→ **Exercise goal**:
Scan the data below and pick out the lines containing the word "Yard".

<<<<

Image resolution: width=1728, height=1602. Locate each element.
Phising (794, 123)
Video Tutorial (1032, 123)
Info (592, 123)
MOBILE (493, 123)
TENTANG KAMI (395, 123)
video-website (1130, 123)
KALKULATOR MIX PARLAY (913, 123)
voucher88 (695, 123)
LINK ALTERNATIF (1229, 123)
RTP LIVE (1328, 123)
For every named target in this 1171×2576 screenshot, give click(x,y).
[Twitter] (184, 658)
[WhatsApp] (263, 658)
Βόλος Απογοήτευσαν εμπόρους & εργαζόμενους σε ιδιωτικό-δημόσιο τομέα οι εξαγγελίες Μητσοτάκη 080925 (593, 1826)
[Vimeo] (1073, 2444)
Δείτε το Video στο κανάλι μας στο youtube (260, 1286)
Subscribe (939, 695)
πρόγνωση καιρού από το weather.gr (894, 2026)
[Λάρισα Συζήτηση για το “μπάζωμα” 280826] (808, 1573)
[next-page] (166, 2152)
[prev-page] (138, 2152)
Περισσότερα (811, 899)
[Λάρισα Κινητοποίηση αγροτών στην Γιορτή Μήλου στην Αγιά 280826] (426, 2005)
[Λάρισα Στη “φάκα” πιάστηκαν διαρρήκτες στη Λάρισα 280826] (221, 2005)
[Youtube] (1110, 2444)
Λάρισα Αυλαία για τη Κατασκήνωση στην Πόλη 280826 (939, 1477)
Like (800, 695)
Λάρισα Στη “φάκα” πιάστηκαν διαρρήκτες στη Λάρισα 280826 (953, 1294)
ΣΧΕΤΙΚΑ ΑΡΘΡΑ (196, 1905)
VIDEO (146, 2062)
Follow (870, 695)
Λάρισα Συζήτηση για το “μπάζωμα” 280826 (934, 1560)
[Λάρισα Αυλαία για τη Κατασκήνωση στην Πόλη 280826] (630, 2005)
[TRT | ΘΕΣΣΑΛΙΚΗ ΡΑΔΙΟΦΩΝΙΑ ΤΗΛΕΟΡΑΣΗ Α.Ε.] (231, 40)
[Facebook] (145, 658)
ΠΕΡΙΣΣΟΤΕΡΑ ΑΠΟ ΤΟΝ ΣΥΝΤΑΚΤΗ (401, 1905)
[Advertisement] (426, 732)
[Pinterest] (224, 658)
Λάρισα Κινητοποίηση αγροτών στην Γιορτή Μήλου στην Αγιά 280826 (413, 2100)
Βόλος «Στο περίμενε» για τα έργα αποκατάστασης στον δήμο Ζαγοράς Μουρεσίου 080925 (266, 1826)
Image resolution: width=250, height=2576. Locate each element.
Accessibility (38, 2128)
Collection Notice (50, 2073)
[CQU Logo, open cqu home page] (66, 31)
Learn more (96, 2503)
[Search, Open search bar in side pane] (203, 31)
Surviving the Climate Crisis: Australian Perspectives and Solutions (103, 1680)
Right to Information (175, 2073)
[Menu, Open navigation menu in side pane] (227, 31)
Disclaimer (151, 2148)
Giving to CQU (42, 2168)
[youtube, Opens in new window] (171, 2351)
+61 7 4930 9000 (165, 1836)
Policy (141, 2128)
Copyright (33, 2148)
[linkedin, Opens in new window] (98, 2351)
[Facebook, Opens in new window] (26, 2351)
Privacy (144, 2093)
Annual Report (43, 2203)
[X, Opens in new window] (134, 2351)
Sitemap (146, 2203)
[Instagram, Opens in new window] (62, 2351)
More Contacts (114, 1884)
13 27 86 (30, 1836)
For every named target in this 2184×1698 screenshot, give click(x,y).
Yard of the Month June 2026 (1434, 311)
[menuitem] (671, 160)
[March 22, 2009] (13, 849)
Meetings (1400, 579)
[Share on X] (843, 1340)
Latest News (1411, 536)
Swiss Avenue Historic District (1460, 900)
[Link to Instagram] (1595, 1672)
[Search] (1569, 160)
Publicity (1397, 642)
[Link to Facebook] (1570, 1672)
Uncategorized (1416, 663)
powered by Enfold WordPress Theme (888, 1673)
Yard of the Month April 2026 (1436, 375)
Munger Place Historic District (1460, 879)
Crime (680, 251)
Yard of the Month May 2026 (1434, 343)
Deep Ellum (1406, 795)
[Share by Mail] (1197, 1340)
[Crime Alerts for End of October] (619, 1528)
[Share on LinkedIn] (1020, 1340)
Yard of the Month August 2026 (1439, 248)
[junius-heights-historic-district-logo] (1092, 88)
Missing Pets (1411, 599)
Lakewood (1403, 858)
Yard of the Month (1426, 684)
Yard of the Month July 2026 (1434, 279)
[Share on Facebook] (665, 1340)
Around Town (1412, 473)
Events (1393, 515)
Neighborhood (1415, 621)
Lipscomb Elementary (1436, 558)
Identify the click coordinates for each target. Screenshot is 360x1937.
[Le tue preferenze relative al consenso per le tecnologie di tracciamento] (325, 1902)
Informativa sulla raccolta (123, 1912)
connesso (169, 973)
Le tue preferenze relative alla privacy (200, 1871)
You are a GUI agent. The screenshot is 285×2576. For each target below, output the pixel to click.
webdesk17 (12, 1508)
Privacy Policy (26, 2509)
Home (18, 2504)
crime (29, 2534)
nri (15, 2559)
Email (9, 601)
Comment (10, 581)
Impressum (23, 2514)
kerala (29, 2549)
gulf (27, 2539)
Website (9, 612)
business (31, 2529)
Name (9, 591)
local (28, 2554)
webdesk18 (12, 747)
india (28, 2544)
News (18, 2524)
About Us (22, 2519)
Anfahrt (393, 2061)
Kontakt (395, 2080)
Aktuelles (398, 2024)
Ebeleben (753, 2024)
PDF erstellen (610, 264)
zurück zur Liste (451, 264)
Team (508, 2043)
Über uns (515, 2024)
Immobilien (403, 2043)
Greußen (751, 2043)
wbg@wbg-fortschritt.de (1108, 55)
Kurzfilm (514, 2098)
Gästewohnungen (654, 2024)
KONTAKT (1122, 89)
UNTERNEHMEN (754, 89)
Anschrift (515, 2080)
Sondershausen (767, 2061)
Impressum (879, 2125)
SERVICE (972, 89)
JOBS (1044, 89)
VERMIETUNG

>>>>

→ **Answer space**:
Yard of the Month June 2026 (1434, 311)
Yard of the Month April 2026 (1436, 375)
Yard of the Month May 2026 (1434, 343)
Yard of the Month August 2026 (1439, 248)
Yard of the Month (1426, 684)
Yard of the Month July 2026 (1434, 279)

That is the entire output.